The Virginia Beach credit union, whose management has been outspoken on its mission to enlarge its nationwide field of membership through the merger route "provided our partners are the right fit," was successful on New Year's Eve in winning regulatory approval for the takeover of the $311 million HeritageWest FCU of Tooele, Utah, located in a Salt Lake City suburb.
HeritageWest went astray over the last year, suffering large 2008-2009 losses when it ventured into costly large-scale commercial ventures, officials said.
For the NCUA, it was the 15th and final NCUA liquidation of 2009 and underscored the treacherous economic year for the industry. For Chartway, with 52 branches and now with 200,000 members, its successful takeover of HeritageWest began well before Thanksgiving when it met with the HeritageWest board and management to discuss a potential consolidation, coinciding with NCUA discussions.
The Virginia credit union, formerly known as Naval Air FCU, has for months through e-mails, phone calls and conference networking made clear its plans to enlarge its FOM by seeking out struggling credit unions.
Chartway President/CEO Ronald Burniske disclosed early last month that over the past year he and other managers have conducted about 150 formal and informal solicitations or contacts across the U.S. Chartway, with 8% capital, is poised to take on additional credit union mergers, said Burniske.
Though year-end figures were not immediately available, HeritageWest, with 40,000 members, had lost $15.9 million through the first nine months of 2009 on top of a $12 million loss in 2008, according to NCUA data.
In its formal statement about the Chartway takeover, the NCUA said it had "accepted Chartway's offer to purchase and assume the assets, loans and shares" of HeritageWest which had been in "declining financial condition" leading to its closure and the subsequent purchase-assumption.
In the purchase deal, whose terms were not disclosed, the Virginia Beach CU said it will be taking over the five branches of HeritageWest and operate them as a Chartway division but using its current name.

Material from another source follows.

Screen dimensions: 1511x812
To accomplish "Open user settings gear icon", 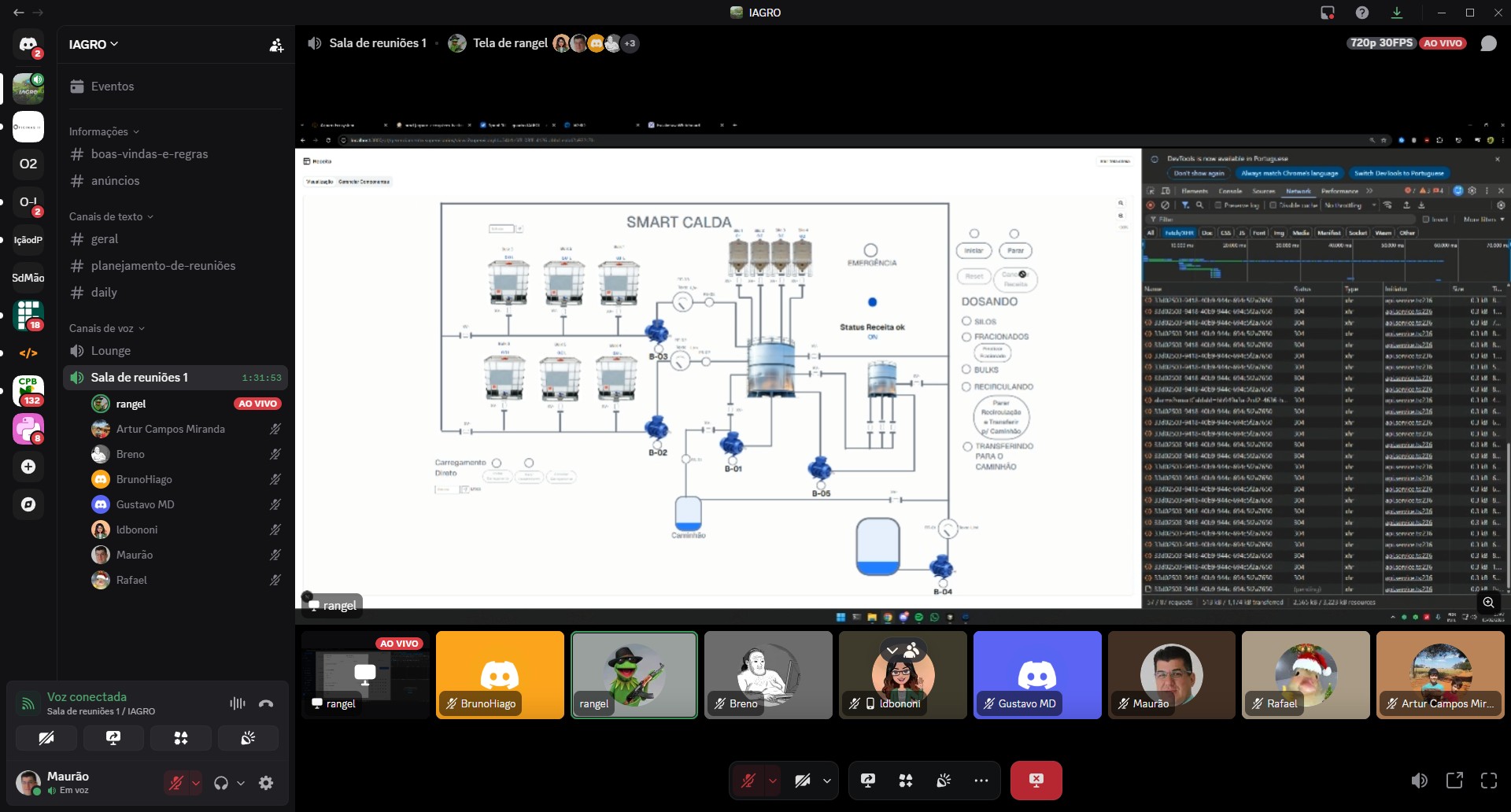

The HeritageWest branches are in Salt Lake City, Tooele and nearby counties.
No employee layoffs are anticipated, said Burniske, and HeritageWest President/CEO Bruce Bryan will serve as regional president.
In a statement, Burniske stressed the commonalities of the two credit unions, including their military FOMs, with the Chartway CEO also noting that HeritageWest had "dealt with weak financial results recently." Still, HeritageWest does have a "robust lending program," a key benefit to HeritageWest members.
"Making loans to members is at the heart of what credit unions do best," he said. "Chartway's strong capital and solid financial position mean we can make credit available at a time when many other institutions are much more limited."
In an interview, Burniske, was critical of credit unions that have pursued big-ticket commercial real estate loans. Large commercial loans, said Burniske, remain the purview of big banks because the managements at many credit unions lack the depth and expertise to take on such risks.
Chartway, he said, shuns making such big-ticket loans but remains active in small business lending "for the dentist adding to his practice or the marketing firm wanting to expand." Those are naturals for CUs, he said.
Despite its unfortunate experience on commercial loans, said Burniske, HeritageWest has an enviable reputation in Tooele, a community of 27,000, about 35 miles west of Salt Lake.